More to the point, Beijing remains acutely aware of the limits of its power, not the power of its strength. Military means to exert pressure at distant locales with little relevance to territorial or core interests have never been, and will not be, a part of Beijing’s playbook.

Limits of power: China’s then-vice president Deng Xiaoping visits Tokyo in 1979. It was Deng who said, “Our generation is not wise enough to find common language” on the territorial dispute over islands China calls the Diaoyutai and Japan calls the Senkaku. Photo: Wilson Center

And indeed, during the 40 years of reform and opening-up dating back to 1980, no major or even limited war has been fought and a mere hundred-or-so lives in total have been lost in anger on China’s vast land and maritime frontiers.

For what it is worth, the farthest extension of the Middle Kingdom’s territorial boundaries was effectuated by non-Han “conquest dynasties,” the Tang, Yuan and the Manchu, who in turn laid the foundations of a more variegated imperial strategic culture.

Their Han Chinese successors, the Ming and the Chinese Communist Party today, typically set their eyes on consolidating, not extending, the inherited realm – a yearning that is most prominently in evidence today in the Taiwan Strait.

Finally, Kennan drew attention in “The Sources of Soviet Conduct” to Moscow’s implacable need for doctrinal fealty as it went about administering the final coup de grace to global capitalism. As that oasis of power that had been won for socialism, the Soviet Union’s infallibility as sole repository of the truth and guide of political action was to be unreservedly upheld within the global socialist movement.

It was Kennan’s view that the Kremlin would “work toward destruction of all forms of personal independence, economic, political or moral” in Central and Eastern Europe in order to bring the region into “complete dependence on higher power.”

The modus operandi of the reform-era Communist Party of China bears little resemblance in this regard. The CPC does not export its ideology or subvert sitting governments.

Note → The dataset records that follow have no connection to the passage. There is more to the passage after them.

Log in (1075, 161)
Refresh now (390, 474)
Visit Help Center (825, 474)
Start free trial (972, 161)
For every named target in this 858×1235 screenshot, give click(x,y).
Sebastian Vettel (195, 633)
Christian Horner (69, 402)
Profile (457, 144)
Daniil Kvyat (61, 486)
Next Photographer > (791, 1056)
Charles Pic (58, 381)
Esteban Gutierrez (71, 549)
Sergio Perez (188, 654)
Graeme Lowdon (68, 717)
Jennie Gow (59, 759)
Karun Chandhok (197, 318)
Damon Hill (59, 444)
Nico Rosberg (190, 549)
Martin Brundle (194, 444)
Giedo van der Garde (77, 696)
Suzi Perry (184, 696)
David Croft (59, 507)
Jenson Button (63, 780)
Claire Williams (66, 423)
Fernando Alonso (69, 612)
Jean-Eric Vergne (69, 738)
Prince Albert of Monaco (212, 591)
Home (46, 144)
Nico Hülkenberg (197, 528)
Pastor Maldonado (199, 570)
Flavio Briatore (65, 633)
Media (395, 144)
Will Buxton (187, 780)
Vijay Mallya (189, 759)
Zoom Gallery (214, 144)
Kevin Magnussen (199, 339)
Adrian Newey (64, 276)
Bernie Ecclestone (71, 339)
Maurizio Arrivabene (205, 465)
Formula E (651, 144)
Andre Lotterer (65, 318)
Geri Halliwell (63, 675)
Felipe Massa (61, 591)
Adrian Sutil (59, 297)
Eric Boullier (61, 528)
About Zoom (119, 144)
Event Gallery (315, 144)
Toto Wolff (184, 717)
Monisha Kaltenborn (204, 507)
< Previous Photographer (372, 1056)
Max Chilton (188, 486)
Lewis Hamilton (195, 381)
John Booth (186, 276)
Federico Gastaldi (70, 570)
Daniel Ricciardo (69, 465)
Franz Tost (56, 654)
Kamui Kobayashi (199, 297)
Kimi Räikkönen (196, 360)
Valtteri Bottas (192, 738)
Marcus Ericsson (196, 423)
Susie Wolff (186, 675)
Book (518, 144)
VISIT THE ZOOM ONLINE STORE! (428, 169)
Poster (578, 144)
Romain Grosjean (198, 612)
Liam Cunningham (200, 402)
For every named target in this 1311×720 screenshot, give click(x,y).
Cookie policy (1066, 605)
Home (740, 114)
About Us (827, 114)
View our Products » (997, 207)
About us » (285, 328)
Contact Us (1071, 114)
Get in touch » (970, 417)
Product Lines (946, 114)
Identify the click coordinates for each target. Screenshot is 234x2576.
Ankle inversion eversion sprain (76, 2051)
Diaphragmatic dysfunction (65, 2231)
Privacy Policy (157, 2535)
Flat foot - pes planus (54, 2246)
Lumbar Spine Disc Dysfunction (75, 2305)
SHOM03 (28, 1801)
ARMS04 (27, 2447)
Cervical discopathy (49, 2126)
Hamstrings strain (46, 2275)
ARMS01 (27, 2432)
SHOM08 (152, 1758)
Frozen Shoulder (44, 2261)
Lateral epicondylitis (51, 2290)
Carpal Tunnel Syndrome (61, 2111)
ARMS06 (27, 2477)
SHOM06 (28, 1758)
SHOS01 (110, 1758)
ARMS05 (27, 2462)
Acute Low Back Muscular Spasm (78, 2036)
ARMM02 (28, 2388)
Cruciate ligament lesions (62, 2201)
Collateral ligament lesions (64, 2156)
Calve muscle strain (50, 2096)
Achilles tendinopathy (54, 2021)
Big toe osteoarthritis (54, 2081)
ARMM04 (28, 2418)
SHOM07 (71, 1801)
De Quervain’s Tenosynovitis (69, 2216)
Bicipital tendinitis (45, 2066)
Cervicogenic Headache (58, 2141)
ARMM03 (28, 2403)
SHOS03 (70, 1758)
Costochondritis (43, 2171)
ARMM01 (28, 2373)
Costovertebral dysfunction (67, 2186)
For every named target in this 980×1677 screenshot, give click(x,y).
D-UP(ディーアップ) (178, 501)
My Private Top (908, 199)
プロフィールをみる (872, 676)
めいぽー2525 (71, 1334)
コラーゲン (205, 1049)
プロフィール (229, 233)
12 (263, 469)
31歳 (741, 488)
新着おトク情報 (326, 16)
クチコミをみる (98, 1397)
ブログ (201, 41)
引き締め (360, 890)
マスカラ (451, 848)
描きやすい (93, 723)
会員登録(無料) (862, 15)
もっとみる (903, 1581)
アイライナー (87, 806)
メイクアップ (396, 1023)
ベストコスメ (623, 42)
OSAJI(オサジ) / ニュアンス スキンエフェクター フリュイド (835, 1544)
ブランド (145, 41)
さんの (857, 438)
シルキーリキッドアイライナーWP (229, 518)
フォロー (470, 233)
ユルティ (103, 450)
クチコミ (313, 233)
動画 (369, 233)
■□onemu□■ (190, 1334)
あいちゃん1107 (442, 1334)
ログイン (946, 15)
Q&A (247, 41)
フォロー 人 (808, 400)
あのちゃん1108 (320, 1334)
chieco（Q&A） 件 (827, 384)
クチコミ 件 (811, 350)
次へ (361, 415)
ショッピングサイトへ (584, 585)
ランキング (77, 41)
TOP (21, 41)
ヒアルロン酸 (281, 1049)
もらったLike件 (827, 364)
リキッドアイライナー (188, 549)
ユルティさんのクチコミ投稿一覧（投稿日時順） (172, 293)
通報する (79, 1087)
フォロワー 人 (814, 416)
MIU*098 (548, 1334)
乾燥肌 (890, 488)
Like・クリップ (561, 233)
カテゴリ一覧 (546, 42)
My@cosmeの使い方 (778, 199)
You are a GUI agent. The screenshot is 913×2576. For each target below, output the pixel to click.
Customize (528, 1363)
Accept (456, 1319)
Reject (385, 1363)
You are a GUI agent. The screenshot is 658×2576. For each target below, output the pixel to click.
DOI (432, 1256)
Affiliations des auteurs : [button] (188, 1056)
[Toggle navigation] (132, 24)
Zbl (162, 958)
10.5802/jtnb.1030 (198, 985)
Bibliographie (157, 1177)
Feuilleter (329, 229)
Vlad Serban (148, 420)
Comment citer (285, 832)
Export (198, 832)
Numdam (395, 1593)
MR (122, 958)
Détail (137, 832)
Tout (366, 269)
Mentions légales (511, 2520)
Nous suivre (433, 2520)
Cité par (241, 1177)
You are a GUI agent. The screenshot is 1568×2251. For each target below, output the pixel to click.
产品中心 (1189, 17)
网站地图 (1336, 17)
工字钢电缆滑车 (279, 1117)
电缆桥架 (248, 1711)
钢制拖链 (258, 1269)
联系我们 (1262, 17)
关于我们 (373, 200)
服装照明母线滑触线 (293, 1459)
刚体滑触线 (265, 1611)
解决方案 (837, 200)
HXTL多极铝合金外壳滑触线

President Xi Jinping’s tendency to anoint the Party as the sole repository of the truth and thereby squelch justification for organized activity beyond its structures notwithstanding, Chinese socialism is not an instrument of geopolitical aggrandizement. The Party’s ideological evangelism stops at the water’s edge.

A mountain pass along the Belt and Road Initiative’s China-Pakistan Economic Corridor. Image: Facebook

The vaunted Belt and Road Initiative is not a mammoth influence operation that is intended to foster strategic dependencies – although it is understandable why it is viewed in that light.

Like the United States’ own prodigious capital exports, a century earlier, it is geared rather towards recycling domestic surpluses into actionable projects that could enhance the productive capacity of recipient states on mutually advantageous terms.

More to the point, China owes its rise to the open, capitalist-led, rules-based order. It sees no interest in cutting off its nose to spite an order that has stood it, and could continue to stand it, in good stead over the next three decades of its unfinished national development.

Indeed, Xi’s doctrinal framing of US-China relations as “major power” relations, not “great power” relations, was intended to transcend age-old Great Power rivalry and hopefully presage a more peacefully coexistent dispensation. Rather than administer a final coup de grace to global capitalism, Beijing would prefer if anything to obtain the keys to the kingdom.

Sourabh Gupta is a resident senior fellow at the Institute for China-America Studies (ICAS). The essay is republished by Asia Times with permission.